What Makes This Easy Apple Pie So Smart

Here's my promise: This apple pie doesn't have a single ingredient it doesn't need and doesn't get wildly complex. However, a few smart steps are going to make for a better pie. You can make it in under two hours (excluding cooling time) and it's guaranteed to perfume your whole house and make the ideal dessert for a fall dinner with friends.

 

The Best Apples for Apple Pie

Apple pie is the perfect vessel for using up whatever random variety of apples you got from the market or while apple picking. In fact, a combination of sweet and tart apples makes for a more balanced pie filling. Granny Smith and Jonagold are ideal tart apples for baking, while Pink Lady, Gala and Honey Crisp are sweet. All of these varieties also keep their shape as they bake.

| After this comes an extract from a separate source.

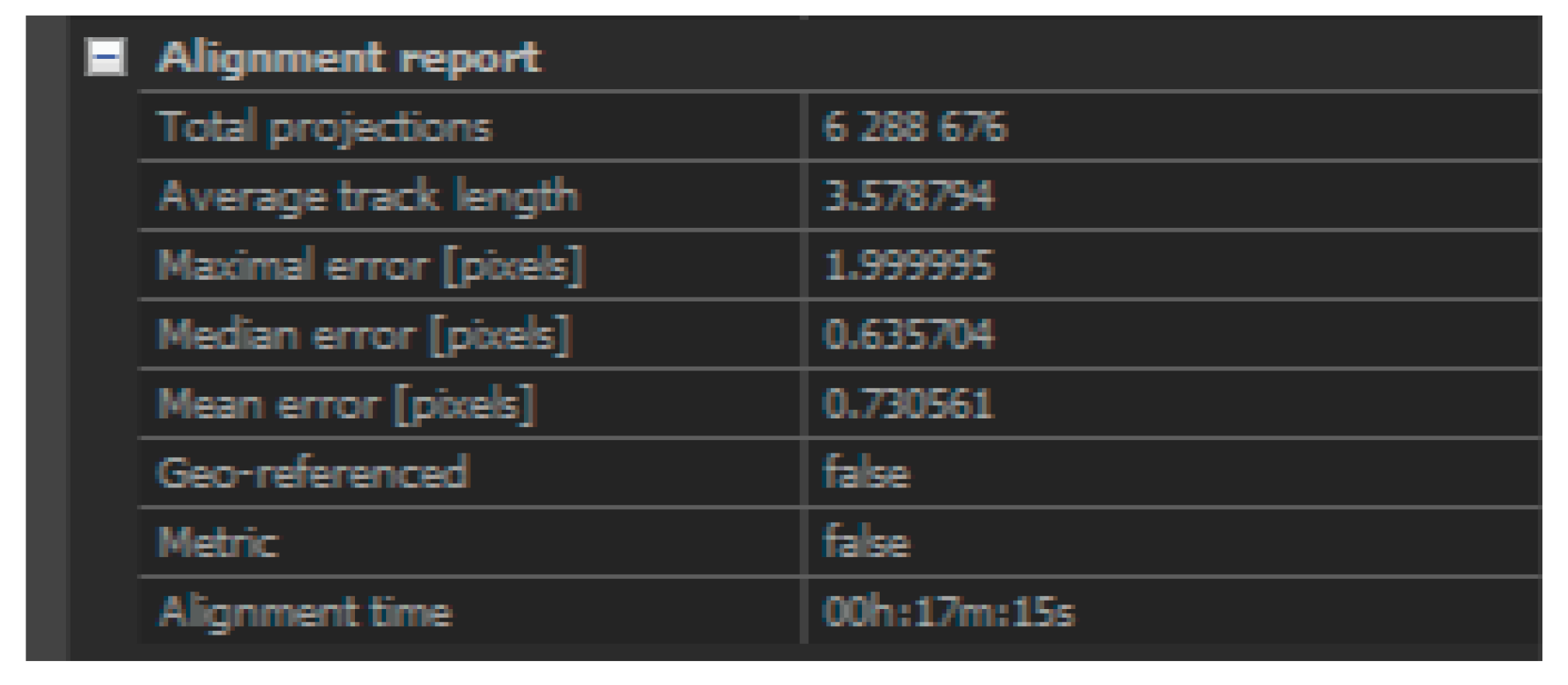1568x685 pixels.
Task: Click the Geo-referenced false value
Action: click(865, 473)
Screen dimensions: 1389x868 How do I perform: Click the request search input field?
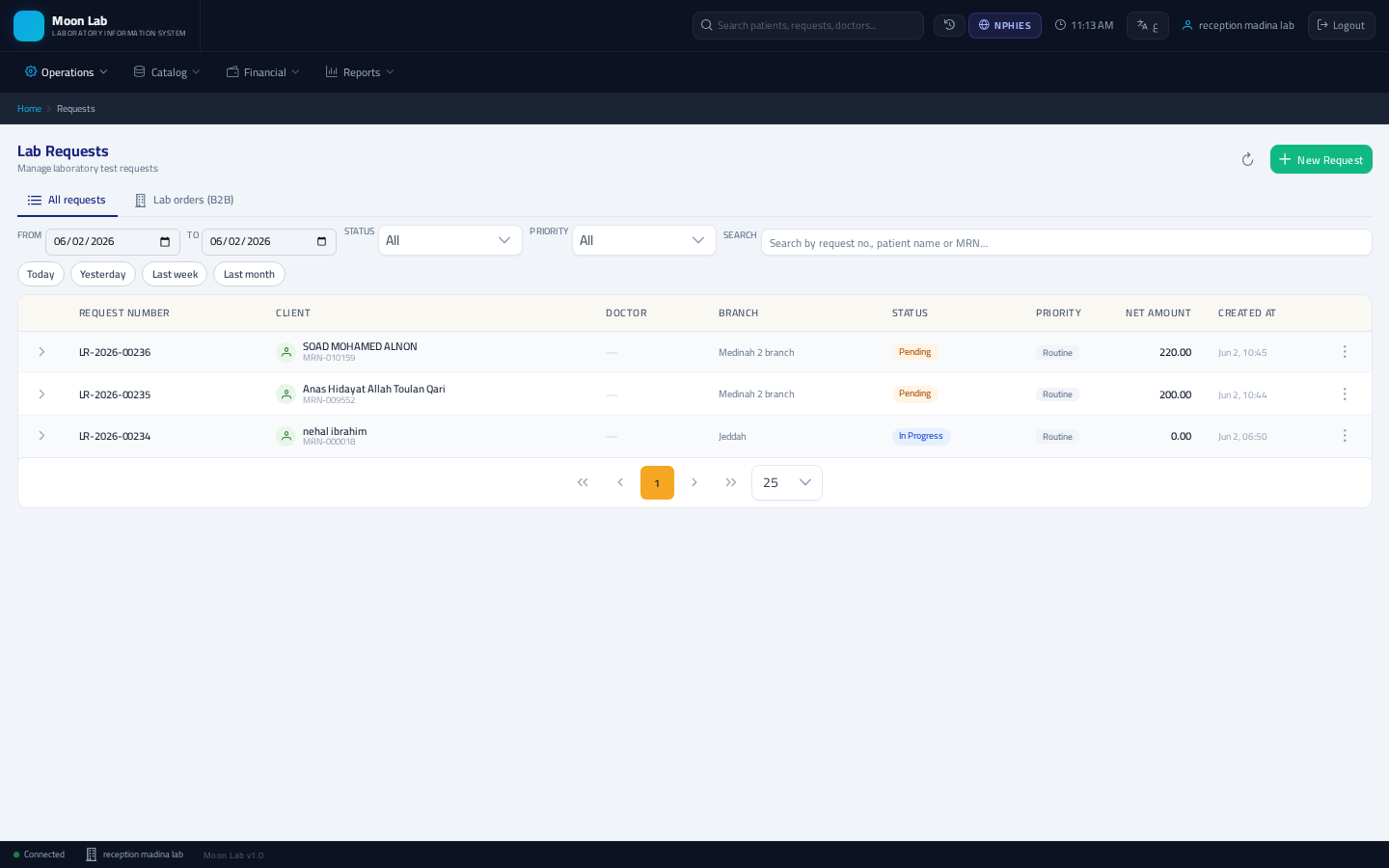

Keys Steps for an Easy (and Perfect) Apple Pie

--Toss the apples with sugar, then drain. After peeling and slicing your apples, you want to toss them with sugar and set them aside to soften and drain. This step makes the apples more tender and prevents a soggy crust. But it's faster than pre-cooking them on the stove, and they also maintain their shape. You can discard the liquid they release, or save it for cocktail-making (or take a cue from Alton Brown and reduce the liquid to use as a glaze). After draining, toss the apples with cinnamon, cornstarch and a pinch of cardamom.